Touching on Omniverse’s adoption across the industry, Huang said Lotus is using Omniverse to virtually assemble welding stations. Mercedes-Benz uses Omniverse to build, optimize and plan assembly lines for new models. Rimac and Lucid Motors use Omniverse to build digital stores from actual design data that faithfully represent their cars.
Working with Idealworks, BMW uses Isaac Sim in Omniverse to generate synthetic data and scenarios to train factory robots. And BMW is using Omniverse to plan operations across factories worldwide and is building a new electric-vehicle factory, completely in Omniverse, two years before the plant opens, Huang said.
Separately. NVIDIA today announced that BYD, the world’s leading manufacturer of new energy vehicles NEVs, will extend its use of the NVIDIA DRIVE Orin centralized compute platform in a broader range of its NEVs.
Accelerating Semiconductor Breakthroughs
Enabling semiconductor leaders such as ASML, TSMC and Synopsis to accelerate the design and manufacture of a new generation of chips as current production processes near the limits of what physics makes possible, Huang announced NVIDIA cuLitho, a breakthrough that brings accelerated computing to the field of computational lithography.
The NVIDIA cuLitho software library for computational lithography is being integrated by TSMC, the world’s leading foundry, as well as electronic design automation leader Synopsys into their software, manufacturing processes and systems for the latest-generation NVIDIA Hopper architecture GPUs.
Chip-making equipment provider ASML is working with NVIDIA on GPUs and cuLitho, and plans to integrate support for GPUs into all of their computational lithography software products.
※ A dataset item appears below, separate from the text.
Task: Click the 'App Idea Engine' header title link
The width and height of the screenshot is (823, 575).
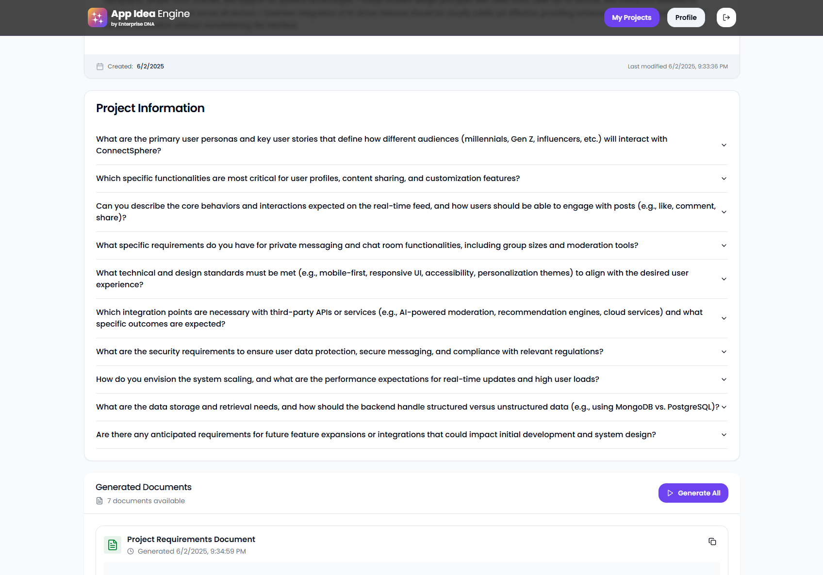Action: pyautogui.click(x=150, y=14)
With lithography at the limits of physics, NVIDIA’s introduction of cuLitho enables the industry to go to 2nm and beyond.
Telecom giant AT&T uses NVIDIA AI to more efficiently process data and is testing Omniverse ACE and the Tokkio AI avatar workflow to build, customize and deploy virtual assistants for customer service and its employee help desk.
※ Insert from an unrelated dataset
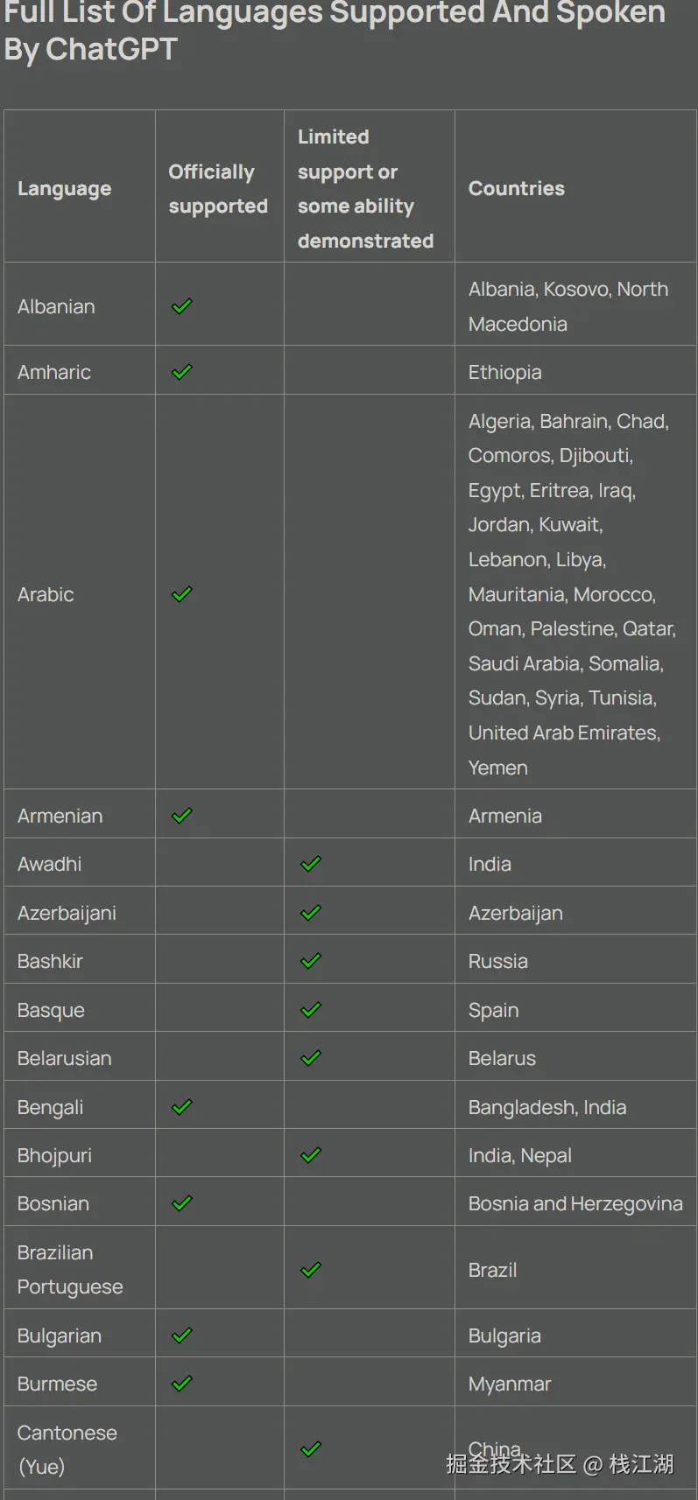This screenshot has width=698, height=1500.
Task: Click the Amharic officially supported checkmark
Action: (x=182, y=372)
American Express, the U.S. Postal Service, Microsoft Office and Teams, and Amazon are among the 40,000 customers using the high-performance NVIDIA TensorRT inference optimizer and runtime, and NVIDIA Triton, a multi-framework data center inference serving software.
Uber uses Triton to serve hundreds of thousands of ETA predictions per second.
And with over 60 million daily users, Roblox uses Triton to serve models for game recommendations, build avatars, and moderate content and marketplace ads.
Microsoft, Tencent and Baidu are all adopting NVIDIA CV-CUDA for AI computer vision. The technology, in open beta, optimizes pre- and post-processing, delivering 4x savings in cost and energy.
NVIDIA has updated 100 acceleration libraries, including cuQuantum and the newly open-sourced CUDA Quantum for quantum computing, cuOpt for combinatorial optimization, and cuLitho for computational lithography, Huang announced.
The global NVIDIA ecosystem now spans 4 million developers, 40,000 companies and 14,000 startups in NVIDIA Inception.